What the exercise asks
Print out the full listing, exactly.

Supplied data

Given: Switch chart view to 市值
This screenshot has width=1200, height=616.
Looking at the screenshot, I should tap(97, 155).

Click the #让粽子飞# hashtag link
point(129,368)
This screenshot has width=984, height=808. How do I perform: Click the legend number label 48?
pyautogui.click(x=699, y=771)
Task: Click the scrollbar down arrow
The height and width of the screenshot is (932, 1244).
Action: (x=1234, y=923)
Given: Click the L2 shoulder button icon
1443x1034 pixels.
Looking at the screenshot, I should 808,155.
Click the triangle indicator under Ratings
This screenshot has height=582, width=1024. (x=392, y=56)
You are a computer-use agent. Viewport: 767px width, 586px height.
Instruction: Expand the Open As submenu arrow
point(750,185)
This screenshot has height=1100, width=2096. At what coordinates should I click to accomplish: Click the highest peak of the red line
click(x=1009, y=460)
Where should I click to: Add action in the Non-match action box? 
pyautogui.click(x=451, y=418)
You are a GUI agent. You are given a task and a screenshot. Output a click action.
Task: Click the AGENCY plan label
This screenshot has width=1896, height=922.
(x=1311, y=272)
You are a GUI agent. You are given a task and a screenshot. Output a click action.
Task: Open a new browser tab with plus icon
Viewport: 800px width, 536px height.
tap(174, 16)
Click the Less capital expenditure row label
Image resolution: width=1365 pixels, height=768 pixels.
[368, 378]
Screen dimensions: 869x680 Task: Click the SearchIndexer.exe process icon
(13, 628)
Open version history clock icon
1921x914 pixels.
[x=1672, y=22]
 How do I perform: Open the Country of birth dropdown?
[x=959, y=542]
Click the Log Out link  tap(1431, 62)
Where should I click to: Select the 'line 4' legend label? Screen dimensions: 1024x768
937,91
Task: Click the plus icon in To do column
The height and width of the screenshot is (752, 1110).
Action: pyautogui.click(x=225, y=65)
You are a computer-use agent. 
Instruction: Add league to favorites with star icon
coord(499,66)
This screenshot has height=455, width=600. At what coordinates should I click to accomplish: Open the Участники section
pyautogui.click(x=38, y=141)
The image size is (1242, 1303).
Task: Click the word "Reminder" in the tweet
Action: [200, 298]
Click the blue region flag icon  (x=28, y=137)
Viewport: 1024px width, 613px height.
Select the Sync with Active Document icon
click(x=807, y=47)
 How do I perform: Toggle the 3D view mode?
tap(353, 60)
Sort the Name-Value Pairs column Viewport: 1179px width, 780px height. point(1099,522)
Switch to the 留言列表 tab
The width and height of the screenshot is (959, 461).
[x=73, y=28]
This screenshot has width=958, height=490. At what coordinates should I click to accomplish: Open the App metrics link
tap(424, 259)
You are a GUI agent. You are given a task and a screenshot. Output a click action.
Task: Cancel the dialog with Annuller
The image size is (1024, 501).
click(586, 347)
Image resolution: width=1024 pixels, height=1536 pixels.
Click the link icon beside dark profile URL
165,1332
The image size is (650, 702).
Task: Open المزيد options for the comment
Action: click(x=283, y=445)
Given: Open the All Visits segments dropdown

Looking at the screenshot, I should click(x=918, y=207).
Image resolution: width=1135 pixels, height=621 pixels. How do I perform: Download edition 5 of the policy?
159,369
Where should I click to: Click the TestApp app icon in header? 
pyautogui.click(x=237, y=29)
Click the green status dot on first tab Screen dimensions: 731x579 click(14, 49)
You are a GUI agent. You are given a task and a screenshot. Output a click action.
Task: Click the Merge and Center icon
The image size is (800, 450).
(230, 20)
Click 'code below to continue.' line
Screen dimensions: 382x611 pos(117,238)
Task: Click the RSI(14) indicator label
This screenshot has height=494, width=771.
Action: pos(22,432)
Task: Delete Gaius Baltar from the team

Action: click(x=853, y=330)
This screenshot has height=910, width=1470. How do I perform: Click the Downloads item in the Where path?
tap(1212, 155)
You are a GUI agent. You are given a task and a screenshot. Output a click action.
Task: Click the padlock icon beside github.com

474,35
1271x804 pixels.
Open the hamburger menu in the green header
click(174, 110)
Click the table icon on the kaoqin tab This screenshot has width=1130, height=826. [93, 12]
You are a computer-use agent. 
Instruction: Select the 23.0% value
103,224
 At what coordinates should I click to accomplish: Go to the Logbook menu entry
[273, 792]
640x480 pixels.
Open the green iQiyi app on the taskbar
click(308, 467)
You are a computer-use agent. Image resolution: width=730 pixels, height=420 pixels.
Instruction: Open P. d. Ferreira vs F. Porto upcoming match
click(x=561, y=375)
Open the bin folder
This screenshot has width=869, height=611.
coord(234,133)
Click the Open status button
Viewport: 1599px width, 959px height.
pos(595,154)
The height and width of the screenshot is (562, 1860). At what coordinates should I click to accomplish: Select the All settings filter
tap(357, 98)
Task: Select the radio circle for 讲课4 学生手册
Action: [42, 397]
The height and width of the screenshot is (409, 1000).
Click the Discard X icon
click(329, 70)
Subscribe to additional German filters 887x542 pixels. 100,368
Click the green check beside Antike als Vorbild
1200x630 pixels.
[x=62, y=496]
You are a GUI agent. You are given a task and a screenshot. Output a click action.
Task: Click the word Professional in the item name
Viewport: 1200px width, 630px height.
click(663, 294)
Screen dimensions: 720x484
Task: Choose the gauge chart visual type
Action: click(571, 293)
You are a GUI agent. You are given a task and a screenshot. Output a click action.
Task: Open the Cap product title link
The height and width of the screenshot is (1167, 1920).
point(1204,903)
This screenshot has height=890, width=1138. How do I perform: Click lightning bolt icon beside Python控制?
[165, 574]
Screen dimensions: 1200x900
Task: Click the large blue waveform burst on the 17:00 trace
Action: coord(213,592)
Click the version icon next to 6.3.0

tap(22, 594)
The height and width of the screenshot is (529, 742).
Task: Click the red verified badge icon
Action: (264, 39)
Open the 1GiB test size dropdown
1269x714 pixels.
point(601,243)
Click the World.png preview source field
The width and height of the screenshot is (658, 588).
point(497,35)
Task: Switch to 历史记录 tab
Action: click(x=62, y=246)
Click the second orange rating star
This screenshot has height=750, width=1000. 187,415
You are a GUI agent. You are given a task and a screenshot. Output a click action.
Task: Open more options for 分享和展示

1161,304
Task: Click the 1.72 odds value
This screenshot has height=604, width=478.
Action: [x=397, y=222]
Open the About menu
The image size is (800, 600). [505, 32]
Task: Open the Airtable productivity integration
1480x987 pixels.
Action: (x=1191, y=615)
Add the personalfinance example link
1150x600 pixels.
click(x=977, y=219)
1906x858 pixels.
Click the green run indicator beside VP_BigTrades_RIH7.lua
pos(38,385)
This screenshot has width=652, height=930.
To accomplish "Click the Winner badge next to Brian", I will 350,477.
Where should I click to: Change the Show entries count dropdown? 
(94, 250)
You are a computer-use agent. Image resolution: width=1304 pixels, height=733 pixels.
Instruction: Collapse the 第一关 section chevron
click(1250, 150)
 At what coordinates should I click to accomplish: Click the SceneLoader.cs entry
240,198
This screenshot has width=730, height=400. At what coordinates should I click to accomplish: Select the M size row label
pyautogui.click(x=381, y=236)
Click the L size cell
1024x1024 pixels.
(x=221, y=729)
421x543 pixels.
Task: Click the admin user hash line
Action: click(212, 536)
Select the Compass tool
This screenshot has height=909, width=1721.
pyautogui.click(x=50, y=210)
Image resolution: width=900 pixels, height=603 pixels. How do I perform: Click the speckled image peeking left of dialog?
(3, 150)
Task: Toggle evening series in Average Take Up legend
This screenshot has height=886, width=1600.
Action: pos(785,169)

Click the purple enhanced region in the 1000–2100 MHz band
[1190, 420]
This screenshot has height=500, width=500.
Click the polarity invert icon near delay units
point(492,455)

Completed exercise
Given: Switch chart view to 市值
This screenshot has width=1200, height=616.
Looking at the screenshot, I should tap(97, 155).

Click the #让粽子飞# hashtag link
point(129,368)
This screenshot has width=984, height=808. How do I perform: Click the legend number label 48?
pyautogui.click(x=699, y=771)
Task: Click the scrollbar down arrow
The height and width of the screenshot is (932, 1244).
Action: (x=1234, y=923)
Given: Click the L2 shoulder button icon
1443x1034 pixels.
Looking at the screenshot, I should 808,155.
Click the triangle indicator under Ratings
This screenshot has height=582, width=1024. (x=392, y=56)
You are a computer-use agent. Viewport: 767px width, 586px height.
Instruction: Expand the Open As submenu arrow
point(750,185)
This screenshot has height=1100, width=2096. At what coordinates should I click to accomplish: Click the highest peak of the red line
click(x=1009, y=460)
Where should I click to: Add action in the Non-match action box? 
pyautogui.click(x=451, y=418)
You are a GUI agent. You are given a task and a screenshot. Output a click action.
Task: Click the AGENCY plan label
This screenshot has width=1896, height=922.
(x=1311, y=272)
You are a GUI agent. You are given a task and a screenshot. Output a click action.
Task: Open a new browser tab with plus icon
Viewport: 800px width, 536px height.
tap(174, 16)
Click the Less capital expenditure row label
Image resolution: width=1365 pixels, height=768 pixels.
[368, 378]
Screen dimensions: 869x680 Task: Click the SearchIndexer.exe process icon
(13, 628)
Open version history clock icon
1921x914 pixels.
[x=1672, y=22]
 How do I perform: Open the Country of birth dropdown?
[x=959, y=542]
Click the Log Out link  tap(1431, 62)
Where should I click to: Select the 'line 4' legend label? Screen dimensions: 1024x768
937,91
Task: Click the plus icon in To do column
The height and width of the screenshot is (752, 1110).
Action: pyautogui.click(x=225, y=65)
You are a computer-use agent. 
Instruction: Add league to favorites with star icon
coord(499,66)
This screenshot has height=455, width=600. At what coordinates should I click to accomplish: Open the Участники section
pyautogui.click(x=38, y=141)
The image size is (1242, 1303).
Task: Click the word "Reminder" in the tweet
Action: [200, 298]
Click the blue region flag icon  (x=28, y=137)
Viewport: 1024px width, 613px height.
Select the Sync with Active Document icon
click(x=807, y=47)
 How do I perform: Toggle the 3D view mode?
tap(353, 60)
Sort the Name-Value Pairs column Viewport: 1179px width, 780px height. point(1099,522)
Switch to the 留言列表 tab
The width and height of the screenshot is (959, 461).
[x=73, y=28]
This screenshot has width=958, height=490. At what coordinates should I click to accomplish: Open the App metrics link
tap(424, 259)
You are a GUI agent. You are given a task and a screenshot. Output a click action.
Task: Cancel the dialog with Annuller
The image size is (1024, 501).
click(586, 347)
Image resolution: width=1024 pixels, height=1536 pixels.
Click the link icon beside dark profile URL
165,1332
The image size is (650, 702).
Task: Open المزيد options for the comment
Action: click(x=283, y=445)
Given: Open the All Visits segments dropdown

Looking at the screenshot, I should click(x=918, y=207).
Image resolution: width=1135 pixels, height=621 pixels. How do I perform: Download edition 5 of the policy?
159,369
Where should I click to: Click the TestApp app icon in header? 
pyautogui.click(x=237, y=29)
Click the green status dot on first tab Screen dimensions: 731x579 click(14, 49)
You are a GUI agent. You are given a task and a screenshot. Output a click action.
Task: Click the Merge and Center icon
The image size is (800, 450).
(230, 20)
Click 'code below to continue.' line
Screen dimensions: 382x611 pos(117,238)
Task: Click the RSI(14) indicator label
This screenshot has height=494, width=771.
Action: pos(22,432)
Task: Delete Gaius Baltar from the team

Action: click(x=853, y=330)
This screenshot has height=910, width=1470. How do I perform: Click the Downloads item in the Where path?
tap(1212, 155)
You are a GUI agent. You are given a task and a screenshot. Output a click action.
Task: Click the padlock icon beside github.com

474,35
1271x804 pixels.
Open the hamburger menu in the green header
click(174, 110)
Click the table icon on the kaoqin tab This screenshot has width=1130, height=826. [93, 12]
You are a computer-use agent. 
Instruction: Select the 23.0% value
103,224
 At what coordinates should I click to accomplish: Go to the Logbook menu entry
[273, 792]
640x480 pixels.
Open the green iQiyi app on the taskbar
click(308, 467)
You are a computer-use agent. Image resolution: width=730 pixels, height=420 pixels.
Instruction: Open P. d. Ferreira vs F. Porto upcoming match
click(x=561, y=375)
Open the bin folder
This screenshot has width=869, height=611.
coord(234,133)
Click the Open status button
Viewport: 1599px width, 959px height.
pos(595,154)
The height and width of the screenshot is (562, 1860). At what coordinates should I click to accomplish: Select the All settings filter
tap(357, 98)
Task: Select the radio circle for 讲课4 学生手册
Action: [42, 397]
The height and width of the screenshot is (409, 1000).
Click the Discard X icon
click(329, 70)
Subscribe to additional German filters 887x542 pixels. 100,368
Click the green check beside Antike als Vorbild
1200x630 pixels.
[x=62, y=496]
You are a GUI agent. You are given a task and a screenshot. Output a click action.
Task: Click the word Professional in the item name
Viewport: 1200px width, 630px height.
click(663, 294)
Screen dimensions: 720x484
Task: Choose the gauge chart visual type
Action: click(571, 293)
You are a GUI agent. You are given a task and a screenshot. Output a click action.
Task: Open the Cap product title link
The height and width of the screenshot is (1167, 1920).
point(1204,903)
This screenshot has height=890, width=1138. How do I perform: Click lightning bolt icon beside Python控制?
[165, 574]
Screen dimensions: 1200x900
Task: Click the large blue waveform burst on the 17:00 trace
Action: coord(213,592)
Click the version icon next to 6.3.0

tap(22, 594)
The height and width of the screenshot is (529, 742).
Task: Click the red verified badge icon
Action: (264, 39)
Open the 1GiB test size dropdown
1269x714 pixels.
point(601,243)
Click the World.png preview source field
The width and height of the screenshot is (658, 588).
point(497,35)
Task: Switch to 历史记录 tab
Action: click(x=62, y=246)
Click the second orange rating star
This screenshot has height=750, width=1000. 187,415
You are a GUI agent. You are given a task and a screenshot. Output a click action.
Task: Open more options for 分享和展示

1161,304
Task: Click the 1.72 odds value
This screenshot has height=604, width=478.
Action: [x=397, y=222]
Open the About menu
The image size is (800, 600). [505, 32]
Task: Open the Airtable productivity integration
1480x987 pixels.
Action: (x=1191, y=615)
Add the personalfinance example link
1150x600 pixels.
click(x=977, y=219)
1906x858 pixels.
Click the green run indicator beside VP_BigTrades_RIH7.lua
pos(38,385)
This screenshot has width=652, height=930.
To accomplish "Click the Winner badge next to Brian", I will 350,477.
Where should I click to: Change the Show entries count dropdown? 
(94, 250)
You are a computer-use agent. Image resolution: width=1304 pixels, height=733 pixels.
Instruction: Collapse the 第一关 section chevron
click(1250, 150)
 At what coordinates should I click to accomplish: Click the SceneLoader.cs entry
240,198
This screenshot has width=730, height=400. At what coordinates should I click to accomplish: Select the M size row label
pyautogui.click(x=381, y=236)
Click the L size cell
1024x1024 pixels.
(x=221, y=729)
421x543 pixels.
Task: Click the admin user hash line
Action: click(212, 536)
Select the Compass tool
This screenshot has height=909, width=1721.
pyautogui.click(x=50, y=210)
Image resolution: width=900 pixels, height=603 pixels. How do I perform: Click the speckled image peeking left of dialog?
(3, 150)
Task: Toggle evening series in Average Take Up legend
This screenshot has height=886, width=1600.
Action: pos(785,169)

Click the purple enhanced region in the 1000–2100 MHz band
[1190, 420]
This screenshot has height=500, width=500.
Click the polarity invert icon near delay units
point(492,455)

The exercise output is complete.